Tracking starts out good but by midday, I'm not doing it. I'll try to track as much as possible in advance since this has been successful in the past.
Had to cut my gym workout short today SO, I will do 40 bent knee push-ups & 60 side leg lifts at home.
Go on short walk with daughter.
Found some great progress articles so I hope to read a few tonight.
Celebrating with dinner tomorrow night. Will be sure to order lots of vegetables!!
Reflect on goals.0 -
Just for today:
1. I will reach my 10k steps
2. I will log everything I eat.
3. I will not go to the vending machine at work and eat only what I packed in my lunch bag.
Rachel0 -
J4T Friday
1. Take breakfast lunch and snack with me to work
2. Zumba after work
3. DO NOT go over on calories in the evening
J4T Saturday
1. Take breakfast lunch and snack with me to work
2. Make a plan for dinner and stick with it. Do not go over on calories
3. Work on on plan for February's goals and next week's groceries.
J4T Saturday
1. Take breakfast lunch and snack with me to work
2. Make a plan for dinner and stick with it.
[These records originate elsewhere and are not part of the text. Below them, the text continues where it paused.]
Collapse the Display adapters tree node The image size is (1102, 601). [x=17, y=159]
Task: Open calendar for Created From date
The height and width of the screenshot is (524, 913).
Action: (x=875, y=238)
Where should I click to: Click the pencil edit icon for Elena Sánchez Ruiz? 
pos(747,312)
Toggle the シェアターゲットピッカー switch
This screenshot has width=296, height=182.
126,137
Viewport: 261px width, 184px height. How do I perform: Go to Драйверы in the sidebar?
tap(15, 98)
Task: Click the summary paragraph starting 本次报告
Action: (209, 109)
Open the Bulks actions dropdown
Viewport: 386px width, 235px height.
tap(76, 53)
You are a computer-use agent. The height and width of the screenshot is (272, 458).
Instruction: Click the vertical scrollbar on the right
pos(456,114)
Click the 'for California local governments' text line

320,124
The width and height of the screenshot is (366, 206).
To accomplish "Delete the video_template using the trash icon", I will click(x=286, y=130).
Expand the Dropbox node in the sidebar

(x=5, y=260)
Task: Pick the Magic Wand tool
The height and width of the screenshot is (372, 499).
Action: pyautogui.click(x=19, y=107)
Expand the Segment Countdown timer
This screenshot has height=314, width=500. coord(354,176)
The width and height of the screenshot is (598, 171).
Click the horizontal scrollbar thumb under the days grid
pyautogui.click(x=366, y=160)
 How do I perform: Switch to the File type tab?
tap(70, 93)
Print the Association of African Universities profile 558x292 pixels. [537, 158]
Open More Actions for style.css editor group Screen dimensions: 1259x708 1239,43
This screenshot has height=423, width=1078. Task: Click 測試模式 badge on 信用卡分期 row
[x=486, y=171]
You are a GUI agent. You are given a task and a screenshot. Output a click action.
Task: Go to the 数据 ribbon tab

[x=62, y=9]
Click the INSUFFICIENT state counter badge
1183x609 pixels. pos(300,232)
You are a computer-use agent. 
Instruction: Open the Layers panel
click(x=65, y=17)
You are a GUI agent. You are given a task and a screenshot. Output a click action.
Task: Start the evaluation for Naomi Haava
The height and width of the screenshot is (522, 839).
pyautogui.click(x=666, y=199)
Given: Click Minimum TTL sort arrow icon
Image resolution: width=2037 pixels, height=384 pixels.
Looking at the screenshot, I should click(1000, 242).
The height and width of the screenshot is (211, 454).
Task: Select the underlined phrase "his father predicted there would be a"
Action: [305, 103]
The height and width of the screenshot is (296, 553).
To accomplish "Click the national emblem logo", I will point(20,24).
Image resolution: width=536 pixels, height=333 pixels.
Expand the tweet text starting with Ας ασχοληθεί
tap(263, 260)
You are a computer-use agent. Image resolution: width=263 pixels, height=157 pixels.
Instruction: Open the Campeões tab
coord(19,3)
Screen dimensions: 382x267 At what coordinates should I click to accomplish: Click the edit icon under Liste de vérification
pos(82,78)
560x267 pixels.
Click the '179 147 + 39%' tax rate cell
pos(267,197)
Do not go over on calories
3. Work on on plan for February's goals and next week's groceries.
BONUS POINTS! went to the gym and did 90 minutes of solid exercise!
I spent some serious time today reevaluating January and I think I have a strong plan for February to build on my successes and change my failures into new, healthy habits.
ONWARD AND DOWNWARD!!
J4T SUNDAY.
1 Stick to calorie goals
2. Pre log and STICK TO THE PLAN!
3. Do not go over 1200 calories unless I have some exercise caloies.